Ⅰ 夢
I
暗い。
真っ暗で何も見えない。
それに、どこか息苦しい気さえしてくる。
ここはどこだろう?
と思ってみれば、僕の口から水泡が出ている。
そうか、ここは水の中か。
そう認識すると、光の差す方向に気付いた。
おそらくあれが水面だろう。やけに輝いて見える。
その光は、徐々に僕から遠ざかっている。
そう、僕の体が、ゆっくりと沈んでいるのだ。
沈みながら、僕はなぜか、唐突に理解した。
もう、『元の世界』には戻れないであろうことを。
◇
「お~い。ノブく~ん」
突如。
僕の意識は、僕の名を呼ぶ声によって取り戻された。
学習机の上。突っ伏していた僕の真正面に、見知った少年の顔がある。
襟足の長い黒髪とそばかす。青い瞳で僕を見据えている。
僕の親友。カナタだ。
「……ふわぁ……なんだよ、カナタ」
僕はゆっくりと背伸びをして目を覚ました。
変な夢を見たせいか、無理な体制で寝たせいか、すごく体がだるく感じる。
「なんだよじゃねーよ。月曜の朝っぱらから熟睡だったぞ。また夜更かしか?」
「ああ……昨夜、『ランディ』一気読みしちゃってさ」
「おまえも飽きないな! 一体何回目だ!?」
「うう~ん。 十回目からは数えてないな~」
そう言いながら、僕は周囲を見渡す。
いつも通りの朝の教室。クラスメイトはほぼ出揃っているようで、時計を見ると午後八時三十分前。
ホームルーム直前だ。なんだかんだ、気の利く目の前の親友は、ギリギリまで寝させてくれたらしい。
「漫画好きは分かるけど、ほどほどにしろよな。今度は起こしてやんねーぞ」
「ごめんごめん。ありがとな」
カナタは手を振って、自分の席へと戻る。
それとほぼ同時に、教室のドアが開かれる。
入ってきたのは、緑色の長髪をなびかせる、白衣の女性。
僕達の担任。秋月先生の到着だ。
[きりーつ]
[れい!]
[おはようございます!]
[ちゃくせき!]
日直の号令と共に、挨拶を送る僕達。秋月先生はにこやかに「おはようございます」と返す。
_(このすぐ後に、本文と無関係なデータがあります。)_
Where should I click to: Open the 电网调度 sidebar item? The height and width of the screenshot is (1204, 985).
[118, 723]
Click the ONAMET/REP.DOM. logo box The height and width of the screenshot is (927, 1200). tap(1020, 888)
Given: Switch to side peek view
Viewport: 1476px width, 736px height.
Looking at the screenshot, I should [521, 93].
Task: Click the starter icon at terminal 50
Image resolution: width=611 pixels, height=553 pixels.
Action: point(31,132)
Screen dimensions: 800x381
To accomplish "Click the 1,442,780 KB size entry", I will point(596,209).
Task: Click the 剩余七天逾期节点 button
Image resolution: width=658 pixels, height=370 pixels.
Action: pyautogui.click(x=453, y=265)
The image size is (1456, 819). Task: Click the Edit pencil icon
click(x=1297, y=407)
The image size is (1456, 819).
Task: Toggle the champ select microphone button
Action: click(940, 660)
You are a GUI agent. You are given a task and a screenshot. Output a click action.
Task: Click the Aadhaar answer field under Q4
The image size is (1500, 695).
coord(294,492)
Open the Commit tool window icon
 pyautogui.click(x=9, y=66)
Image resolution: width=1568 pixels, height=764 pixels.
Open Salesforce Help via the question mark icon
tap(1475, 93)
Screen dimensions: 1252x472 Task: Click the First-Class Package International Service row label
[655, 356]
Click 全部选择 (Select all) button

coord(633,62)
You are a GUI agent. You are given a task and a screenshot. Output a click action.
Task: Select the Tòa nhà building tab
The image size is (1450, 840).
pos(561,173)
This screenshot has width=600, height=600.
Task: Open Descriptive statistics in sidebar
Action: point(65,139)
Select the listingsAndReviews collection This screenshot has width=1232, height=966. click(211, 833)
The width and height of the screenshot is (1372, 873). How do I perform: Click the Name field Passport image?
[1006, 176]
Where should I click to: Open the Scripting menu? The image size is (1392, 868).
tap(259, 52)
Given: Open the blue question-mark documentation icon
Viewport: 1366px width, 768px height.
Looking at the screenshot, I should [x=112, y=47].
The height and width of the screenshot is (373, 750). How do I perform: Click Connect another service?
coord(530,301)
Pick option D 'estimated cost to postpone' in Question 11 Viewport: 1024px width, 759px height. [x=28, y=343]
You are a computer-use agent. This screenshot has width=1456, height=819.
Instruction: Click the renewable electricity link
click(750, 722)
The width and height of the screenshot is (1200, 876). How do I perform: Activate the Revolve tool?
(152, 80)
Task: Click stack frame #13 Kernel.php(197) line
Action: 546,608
「よくできました。みなさん、あいさつがうまくなりましたねー」
眩いばかりの笑顔で僕達を褒める秋月先生。
心が洗われるようだ……このくらいの挨拶なら、小学生でもすぐにできることは置いといてね。
「さて、それでは出席をとりますね」
そう言って、出席簿を開く先生。
いつも通り、出席番号順に名前が呼びあげられる。
「えー……アーノルドくん」
「はい!」
「キャリーさん」
「はい」
「ディップくん」
「はーい」
……賢明な読者諸君は、お気づきだろうか?
決して、このクラスが特別、交換留学生が多いわけでも、ましてや外国なんてオチではない。
これから記すのは、外国よりもさらにずっと、遠い所のお話だ。
途方もない程遠くの、途方もない記録だ。
僕はふと、窓辺から外の景色を眺める。
すると、珍しいものを見つけたので、僕は思わず声をあげた。
「……あ。竜だ」
そう。遥か遠くに見える、大陸一高い山。
ヒオルオノ山の上空に、巨大な翼の生えたトカゲらしき生き物。
竜を見つけたのだ。
「へぇ~。こんなとこまで来るなんで、珍しいな」
と、ぼそりと呟く。
もうわかっただろう?
ここは、君たちの良く知る世界ではない。
人のみならず。亜人、竜、鬼やその他モンスターが生息する、『ファンタジー』な世界。
そう。ここはいわゆる『異世界』
君たちからすれば、『地獄』のような所だ。